Is there any STL algorithm which can remove the non-adjacent duplicates from the vector ? what is its complexity?

The STL options are the ones you mentioned: put the items in a std::set, or call std::sort, std::unique and calling erase() on the container. Neither of these fulfills your requirement of "removing the non-adjacent duplicates and maintaining the order of elements."

So why doesn't the STL offer some other option? No standard library will offer everything for every user's needs. The STL's design considerations include "be fast enough for nearly all users," "be useful for nearly all users," and "provide exception safety as much as possible" (and "be small enough for the Standards Committee" as the library Stepanov originally wrote was much larger, and Stroustrup axed out something like 2/3 of it).

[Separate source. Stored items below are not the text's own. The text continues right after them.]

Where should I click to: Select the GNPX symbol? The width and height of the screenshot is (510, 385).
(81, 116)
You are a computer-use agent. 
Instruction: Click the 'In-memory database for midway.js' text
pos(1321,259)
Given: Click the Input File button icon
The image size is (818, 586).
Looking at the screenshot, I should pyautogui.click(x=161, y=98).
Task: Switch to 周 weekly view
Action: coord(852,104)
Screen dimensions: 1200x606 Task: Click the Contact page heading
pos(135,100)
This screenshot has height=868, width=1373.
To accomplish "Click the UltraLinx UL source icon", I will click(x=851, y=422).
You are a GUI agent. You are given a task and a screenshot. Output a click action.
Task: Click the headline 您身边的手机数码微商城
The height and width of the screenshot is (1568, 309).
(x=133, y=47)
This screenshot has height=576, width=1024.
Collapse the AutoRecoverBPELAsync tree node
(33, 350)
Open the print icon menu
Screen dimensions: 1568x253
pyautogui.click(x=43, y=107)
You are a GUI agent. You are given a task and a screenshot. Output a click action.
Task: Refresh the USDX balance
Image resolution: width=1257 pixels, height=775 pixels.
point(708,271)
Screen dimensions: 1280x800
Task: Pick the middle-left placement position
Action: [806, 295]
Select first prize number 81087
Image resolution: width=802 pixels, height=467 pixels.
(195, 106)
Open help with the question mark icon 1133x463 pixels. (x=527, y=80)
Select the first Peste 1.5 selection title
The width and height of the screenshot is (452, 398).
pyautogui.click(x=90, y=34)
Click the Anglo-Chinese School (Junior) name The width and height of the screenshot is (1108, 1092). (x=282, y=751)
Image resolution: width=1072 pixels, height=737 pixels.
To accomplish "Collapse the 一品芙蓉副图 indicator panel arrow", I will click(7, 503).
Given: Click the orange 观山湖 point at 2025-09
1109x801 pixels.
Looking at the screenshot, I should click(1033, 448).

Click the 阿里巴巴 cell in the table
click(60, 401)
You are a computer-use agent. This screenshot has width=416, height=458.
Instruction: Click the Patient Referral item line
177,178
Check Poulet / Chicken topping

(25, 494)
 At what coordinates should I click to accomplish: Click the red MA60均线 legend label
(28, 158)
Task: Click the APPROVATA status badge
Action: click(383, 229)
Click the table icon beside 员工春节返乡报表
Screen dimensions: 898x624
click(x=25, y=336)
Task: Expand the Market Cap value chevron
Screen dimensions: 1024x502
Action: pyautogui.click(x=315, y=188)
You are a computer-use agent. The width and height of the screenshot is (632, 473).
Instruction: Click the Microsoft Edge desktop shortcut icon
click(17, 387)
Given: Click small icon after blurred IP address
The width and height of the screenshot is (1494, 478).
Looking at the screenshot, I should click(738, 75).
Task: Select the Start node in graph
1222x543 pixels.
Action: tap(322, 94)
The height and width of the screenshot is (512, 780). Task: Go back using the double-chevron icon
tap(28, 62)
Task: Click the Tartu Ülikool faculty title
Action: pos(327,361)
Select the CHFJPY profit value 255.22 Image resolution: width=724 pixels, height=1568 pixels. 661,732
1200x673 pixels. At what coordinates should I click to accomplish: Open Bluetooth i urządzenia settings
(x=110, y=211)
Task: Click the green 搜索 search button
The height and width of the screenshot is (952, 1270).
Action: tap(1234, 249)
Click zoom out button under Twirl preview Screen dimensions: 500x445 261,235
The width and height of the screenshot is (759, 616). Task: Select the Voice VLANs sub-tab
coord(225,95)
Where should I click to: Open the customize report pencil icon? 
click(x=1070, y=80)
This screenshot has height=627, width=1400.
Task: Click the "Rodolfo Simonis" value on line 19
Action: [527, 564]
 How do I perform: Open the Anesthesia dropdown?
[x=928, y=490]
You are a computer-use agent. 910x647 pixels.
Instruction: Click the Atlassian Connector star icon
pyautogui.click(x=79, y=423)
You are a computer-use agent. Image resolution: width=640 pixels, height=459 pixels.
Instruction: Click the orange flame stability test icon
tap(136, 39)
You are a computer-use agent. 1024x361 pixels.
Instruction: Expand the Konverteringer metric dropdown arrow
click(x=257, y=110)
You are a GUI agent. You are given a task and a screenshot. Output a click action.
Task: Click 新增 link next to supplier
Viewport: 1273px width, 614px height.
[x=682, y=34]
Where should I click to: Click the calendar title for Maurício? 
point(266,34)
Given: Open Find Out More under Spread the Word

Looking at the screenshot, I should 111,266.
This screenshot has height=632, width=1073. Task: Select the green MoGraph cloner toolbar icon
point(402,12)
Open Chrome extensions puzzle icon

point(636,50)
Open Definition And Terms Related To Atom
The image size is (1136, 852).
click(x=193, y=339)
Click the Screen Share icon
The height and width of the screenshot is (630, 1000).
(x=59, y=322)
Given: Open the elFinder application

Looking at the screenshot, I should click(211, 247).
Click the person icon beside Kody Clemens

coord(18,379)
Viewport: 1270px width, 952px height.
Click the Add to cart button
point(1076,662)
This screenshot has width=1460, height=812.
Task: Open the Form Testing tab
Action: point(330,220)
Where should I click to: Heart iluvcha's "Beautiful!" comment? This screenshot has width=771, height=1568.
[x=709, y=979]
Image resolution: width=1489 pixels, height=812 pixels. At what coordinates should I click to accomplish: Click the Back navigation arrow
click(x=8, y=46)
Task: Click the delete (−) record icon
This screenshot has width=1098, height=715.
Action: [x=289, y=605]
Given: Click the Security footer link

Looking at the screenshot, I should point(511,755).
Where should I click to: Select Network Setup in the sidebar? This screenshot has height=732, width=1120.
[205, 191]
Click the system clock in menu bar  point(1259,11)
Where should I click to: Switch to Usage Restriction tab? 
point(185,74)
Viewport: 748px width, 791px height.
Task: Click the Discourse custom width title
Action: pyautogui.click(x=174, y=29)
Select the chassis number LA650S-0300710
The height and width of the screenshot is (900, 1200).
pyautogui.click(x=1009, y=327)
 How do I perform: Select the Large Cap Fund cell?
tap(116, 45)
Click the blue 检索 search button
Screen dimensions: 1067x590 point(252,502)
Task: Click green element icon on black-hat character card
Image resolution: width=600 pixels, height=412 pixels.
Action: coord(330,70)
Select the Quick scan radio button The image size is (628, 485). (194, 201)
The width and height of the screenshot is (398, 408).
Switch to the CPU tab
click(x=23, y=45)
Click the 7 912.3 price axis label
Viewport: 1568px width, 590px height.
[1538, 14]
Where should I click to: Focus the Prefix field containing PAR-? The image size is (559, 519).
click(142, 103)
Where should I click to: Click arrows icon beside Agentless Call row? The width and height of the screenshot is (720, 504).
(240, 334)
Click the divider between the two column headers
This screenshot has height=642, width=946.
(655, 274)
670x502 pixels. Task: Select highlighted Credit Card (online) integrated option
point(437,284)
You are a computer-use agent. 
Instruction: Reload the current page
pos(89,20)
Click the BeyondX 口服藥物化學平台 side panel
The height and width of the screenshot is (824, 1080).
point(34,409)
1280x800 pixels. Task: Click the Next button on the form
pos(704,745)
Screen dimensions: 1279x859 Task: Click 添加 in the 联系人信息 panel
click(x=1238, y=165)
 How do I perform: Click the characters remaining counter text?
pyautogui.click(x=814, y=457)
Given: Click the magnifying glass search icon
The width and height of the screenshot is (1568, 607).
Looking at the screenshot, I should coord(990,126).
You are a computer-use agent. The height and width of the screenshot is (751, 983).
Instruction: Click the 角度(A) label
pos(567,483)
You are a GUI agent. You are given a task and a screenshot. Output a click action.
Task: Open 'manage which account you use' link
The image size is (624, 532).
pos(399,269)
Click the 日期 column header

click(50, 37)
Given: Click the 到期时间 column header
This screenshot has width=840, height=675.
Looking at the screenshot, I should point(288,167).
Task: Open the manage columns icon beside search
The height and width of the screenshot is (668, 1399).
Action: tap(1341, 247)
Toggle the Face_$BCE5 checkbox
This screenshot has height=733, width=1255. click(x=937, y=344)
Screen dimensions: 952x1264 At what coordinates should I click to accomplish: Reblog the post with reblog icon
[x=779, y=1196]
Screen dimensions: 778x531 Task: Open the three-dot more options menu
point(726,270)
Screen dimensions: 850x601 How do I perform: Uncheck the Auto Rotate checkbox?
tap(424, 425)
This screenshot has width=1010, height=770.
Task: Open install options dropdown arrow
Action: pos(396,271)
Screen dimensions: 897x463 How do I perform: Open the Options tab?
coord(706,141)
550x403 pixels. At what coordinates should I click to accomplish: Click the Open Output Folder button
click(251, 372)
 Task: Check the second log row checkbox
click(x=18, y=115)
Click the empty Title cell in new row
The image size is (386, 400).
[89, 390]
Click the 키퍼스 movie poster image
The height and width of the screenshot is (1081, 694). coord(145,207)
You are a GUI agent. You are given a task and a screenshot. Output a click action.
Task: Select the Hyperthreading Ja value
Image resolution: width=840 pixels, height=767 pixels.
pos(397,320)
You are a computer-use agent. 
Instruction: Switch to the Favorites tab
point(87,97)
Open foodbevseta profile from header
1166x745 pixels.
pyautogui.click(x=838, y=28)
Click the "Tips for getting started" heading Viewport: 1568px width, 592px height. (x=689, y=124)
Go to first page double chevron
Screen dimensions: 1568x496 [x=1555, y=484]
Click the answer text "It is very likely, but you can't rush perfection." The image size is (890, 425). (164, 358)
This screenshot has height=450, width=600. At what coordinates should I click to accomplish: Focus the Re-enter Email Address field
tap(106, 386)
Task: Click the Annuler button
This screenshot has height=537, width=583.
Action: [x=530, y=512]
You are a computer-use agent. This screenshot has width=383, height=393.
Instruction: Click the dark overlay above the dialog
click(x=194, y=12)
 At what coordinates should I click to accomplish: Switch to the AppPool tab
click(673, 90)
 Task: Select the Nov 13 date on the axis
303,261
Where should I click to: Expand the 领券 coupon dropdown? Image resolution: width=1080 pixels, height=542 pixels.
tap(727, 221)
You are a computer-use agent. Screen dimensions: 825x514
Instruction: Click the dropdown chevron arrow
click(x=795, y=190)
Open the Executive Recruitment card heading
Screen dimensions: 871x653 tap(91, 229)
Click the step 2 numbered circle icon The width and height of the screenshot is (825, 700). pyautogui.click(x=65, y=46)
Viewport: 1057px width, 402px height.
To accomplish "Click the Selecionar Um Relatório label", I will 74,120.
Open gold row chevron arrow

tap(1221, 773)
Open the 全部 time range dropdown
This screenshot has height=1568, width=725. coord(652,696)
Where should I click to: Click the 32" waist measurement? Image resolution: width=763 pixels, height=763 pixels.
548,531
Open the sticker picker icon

The simplest solution I can think of would look like this:

// Note:  an STL-like method would be templatized and use iterators instead of
// hardcoding std::vector<int>
std::vector<int> stable_unique(const std::vector<int>& input)
{
    std::vector<int> result;
    result.reserve(input.size());
    for (std::vector<int>::iterator itor = input.begin();
                                    itor != input.end();
                                    ++itor)
        if (std::find(result.begin(), result.end(), *itor) == result.end())
            result.push_back(*itor);
        return result;
}

This solution should be O(M * N) where M is the number of unique elements and N is the total number of elements.



回答9:

As far as i know there is none in stl. Look up reference.



回答10:

Based on the @Corden's answer, but uses lambda expression and removes duplicates instead of writing them in the output vector

    set<int> s;
    vector<int> nodups;
    remove_copy_if(v.begin(), v.end(), back_inserter(nodups), 
        [&s](int x){ 
            return !s.insert(x).second; //-> .second false means already exists
        } ); 


回答11:

Given your your input is in vector<int> foo you can use remove to do the leg work for you here, then if you want to shrink the vector just use erase otherwise just use last as your one-past-the-end iterator when you want the vector with duplicates removed but order preserved:

auto last = end(foo);

for(auto first = begin(foo); first < last; ++first) last = remove(next(first), last, *first);

foo.erase(last, end(foo));

Live Example

As far as time complexity this will be O(nm). Where n is the number of elements and m is the number of unique elements. As far as space complexity this will use O(n) because it does the removal in place.